Selon l’agence Reuters, Leo Varadkar a aussi déclaré qu’il dirait à Joe Biden que les Irlandais veulent « un cessez-le-feu immédiat, que les tueries cessent, que les otages soient libérés sans condition, que de la nourriture et des médicaments soient acheminés à Gaza ».
La position unique de l’Irlande
Dans un article publié dans le Washington Post, la journaliste et écrivaine irlandaise Amanda Ferguson explique la position unique de l’Irlande à l’égard du conflit israélo-palestinien, position qui se distingue nettement de celle de la majorité des autres pays européens. Elle indique que le pacifisme est au cœur de l’identité irlandaise moderne et que le pays maintient depuis longtemps une politique de neutralité militaire. L’Irlande est l’un des quatre membres de l’UE à ne pas faire partie de l’OTAN. En outre, l’Irlande est « l’un des plus ardents défenseurs de la cause palestinienne dans le monde ».
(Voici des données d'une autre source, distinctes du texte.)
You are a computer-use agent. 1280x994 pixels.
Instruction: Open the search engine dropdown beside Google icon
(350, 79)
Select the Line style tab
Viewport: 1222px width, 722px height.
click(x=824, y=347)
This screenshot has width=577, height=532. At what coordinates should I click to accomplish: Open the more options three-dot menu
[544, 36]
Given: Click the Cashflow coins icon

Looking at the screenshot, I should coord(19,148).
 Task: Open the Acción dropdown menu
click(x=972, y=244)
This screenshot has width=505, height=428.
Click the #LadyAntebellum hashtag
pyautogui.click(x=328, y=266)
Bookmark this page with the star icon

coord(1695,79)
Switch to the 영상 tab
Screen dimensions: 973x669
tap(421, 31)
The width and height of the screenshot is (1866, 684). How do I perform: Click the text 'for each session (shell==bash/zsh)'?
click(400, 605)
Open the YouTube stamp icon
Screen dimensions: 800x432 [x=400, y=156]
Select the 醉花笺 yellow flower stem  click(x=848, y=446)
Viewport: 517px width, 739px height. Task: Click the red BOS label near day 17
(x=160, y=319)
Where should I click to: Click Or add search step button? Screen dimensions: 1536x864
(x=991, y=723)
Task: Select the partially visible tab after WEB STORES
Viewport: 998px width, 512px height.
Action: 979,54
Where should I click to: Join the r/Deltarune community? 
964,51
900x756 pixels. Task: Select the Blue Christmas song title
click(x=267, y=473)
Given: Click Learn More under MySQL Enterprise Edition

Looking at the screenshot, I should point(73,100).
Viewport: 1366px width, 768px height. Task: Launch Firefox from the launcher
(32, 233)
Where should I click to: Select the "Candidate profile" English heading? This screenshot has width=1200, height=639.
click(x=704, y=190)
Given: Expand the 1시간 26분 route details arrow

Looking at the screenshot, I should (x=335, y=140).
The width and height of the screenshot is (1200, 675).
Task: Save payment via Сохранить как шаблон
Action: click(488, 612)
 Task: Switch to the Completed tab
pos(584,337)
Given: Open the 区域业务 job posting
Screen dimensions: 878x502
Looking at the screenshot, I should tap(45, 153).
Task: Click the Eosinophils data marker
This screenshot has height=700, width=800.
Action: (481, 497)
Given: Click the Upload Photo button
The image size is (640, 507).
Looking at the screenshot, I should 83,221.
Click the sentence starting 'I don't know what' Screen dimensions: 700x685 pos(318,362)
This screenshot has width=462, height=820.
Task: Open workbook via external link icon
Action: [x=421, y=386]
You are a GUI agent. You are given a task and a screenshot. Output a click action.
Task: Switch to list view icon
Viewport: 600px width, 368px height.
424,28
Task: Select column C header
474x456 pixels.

Le Washington Post souligne également un autre dénominateur commun entre les Palestiniens et les Irlandais : le fait qu’Arthur Balfour, l’homme politique britannique dont la déclaration de 1917 promettait le soutien britannique à « l’établissement en Palestine d’un foyer national pour le peuple juif », s’était opposé, lorsqu’il était Premier ministre, au mouvement en faveur de la souveraineté et de l’indépendance de l’Irlande vis-à-vis de l’Angleterre.
La position de la Première ministre nord-irlandaise est beaucoup moins tranchée que celle de son homologue de la partie sud de l’île d’Émeraude. Selon The Independent, Michelle O’Neill s’est contentée de déclarer qu’elle mettrait à profit son séjour à Washington « pour parler à tous ceux à qui (elle peut) s’adresser (...) afin de soulever le fait que l’une des politiques étrangères les plus réussies des États-Unis a été le processus de paix irlandais et leur rôle constructif en tant que partenaire solide pour la paix ». « Et j’inviterai le président et d’autres à les encourager à adopter la même approche au Moyen-Orient », a-t-elle déclaré lors d’une interview accordée à PA Media.
Contributeur de l’Unrwa
Joe Biden, qui évoque souvent ses origines irlandaises et cite volontiers des poètes irlandais, s’est rendu dans ce pays en avril dernier pour marquer le 25e anniversaire de l’accord du Vendredi saint et a exprimé son soutien à l’accord de paix.
Le mois dernier, l’Irlande avait annoncé une aide de plus de 21 millions de dollars à l’agence des Nations unies pour les réfugiés palestiniens (Unrwa), après qu’un dossier israélien accusant 12 membres de l’agence d’être impliqués dans l’attentat du 7 octobre a entraîné d’importantes réductions de son financement et menacé de mettre un terme à ses activités dans la région. Reuters rapporte aussi que l’Irlande a annoncé qu’elle était en pourparlers avec d’autres membres de l’UE qui souhaitent une révision de l’accord d’association UE-Israël au motif qu’Israël pourrait enfreindre la clause de l’accord relative aux droits de l’homme.
Le SDLP, parti nationaliste d’Irlande du Nord, a déclaré qu’il n’enverrait aucun représentant à Washington cette semaine. Fin janvier, la BBC avait rapporté les propos de Colum Eastwood, chef du SDLP, qui a déclaré qu’il ne pouvait « en toute conscience » assister aux célébrations de la Saint-Patrick à la Maison-Blanche en raison du soutien des États-Unis à la guerre d’Israël contre la bande de Gaza.
Colum Eastwood a qualifié la réponse de la communauté internationale au conflit d’« odieusement déficiente » et celle de l’administration américaine de « particulièrement atroce ». Il conclut : « Les scènes de destruction et d’anéantissement à Gaza représentent, à mon avis, un acte de génocide évident. »
Il faudrait être présent pour faire entendre raison.